Report type
Consultation response
Issue date
01 Nov 2017
Key findings

-Similar numbers of migrants are employed in manufacturing and hotels/accommodation - but weekly pay in manufacturing is £339 higher as more workers in this sector are covered by union agreements.

-In agriculture, pay and conditions for both migrant and UK workers has deteriorated as a result of the abolition of the Agricultural Wages Board in 2013.

-Employers in the majority of sectors facing skills shortages have failed to adequately increase investment in skills since 2011.

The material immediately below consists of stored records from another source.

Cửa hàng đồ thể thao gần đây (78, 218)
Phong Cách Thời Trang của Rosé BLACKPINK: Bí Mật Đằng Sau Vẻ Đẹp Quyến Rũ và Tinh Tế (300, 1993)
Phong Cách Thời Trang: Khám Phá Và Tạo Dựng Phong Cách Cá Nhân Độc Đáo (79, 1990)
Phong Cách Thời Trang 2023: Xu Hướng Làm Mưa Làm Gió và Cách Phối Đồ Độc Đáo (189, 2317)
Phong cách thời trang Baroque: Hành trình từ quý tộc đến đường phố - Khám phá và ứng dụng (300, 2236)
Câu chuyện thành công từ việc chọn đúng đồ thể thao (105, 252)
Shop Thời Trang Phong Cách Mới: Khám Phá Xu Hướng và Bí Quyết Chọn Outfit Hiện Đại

The TUC has submitted evidence to the Migration Advisory Committee (MAC) consultation on EEA migrants in the UK labour market.  In the submission the TUC highlights:

  • EEA migrants help keep our public services running and work in key sectors; make a net contribution to the Exchequer and are valued members of our communities.  Unions have hundreds of thousands of EEA migrant members.
  • EEA citizens in the UK must be given the right to remain immediately.
  • Migrant workers deserve decent treatment and fair pay at work just as UK workers do - migrants must receive equal treatment to the resident workforce.
  • Both migrant and UK workers are at risk of exploitation due to gaps in the law on employment rights, combined with weak enforcement of employment rules.
  • Poor conditions and low pay are particularly prevalent in sectors with low collective bargaining coverage such as hotels and restaurants.
  • More employers must collectively bargain with unions to guarantee all workers receive decent pay and good conditions at work.
  • The government must act to prevent undercutting through stronger enforcement of employment rules and closing loopholes in the law which make workers vulnerable to exploitation.   
  • The government and too many employers are using EEA and other migrant workers as a substitute for long-term investment in training.
  • Significantly additional funding is needed for training, industry and public services to support all workers and communities.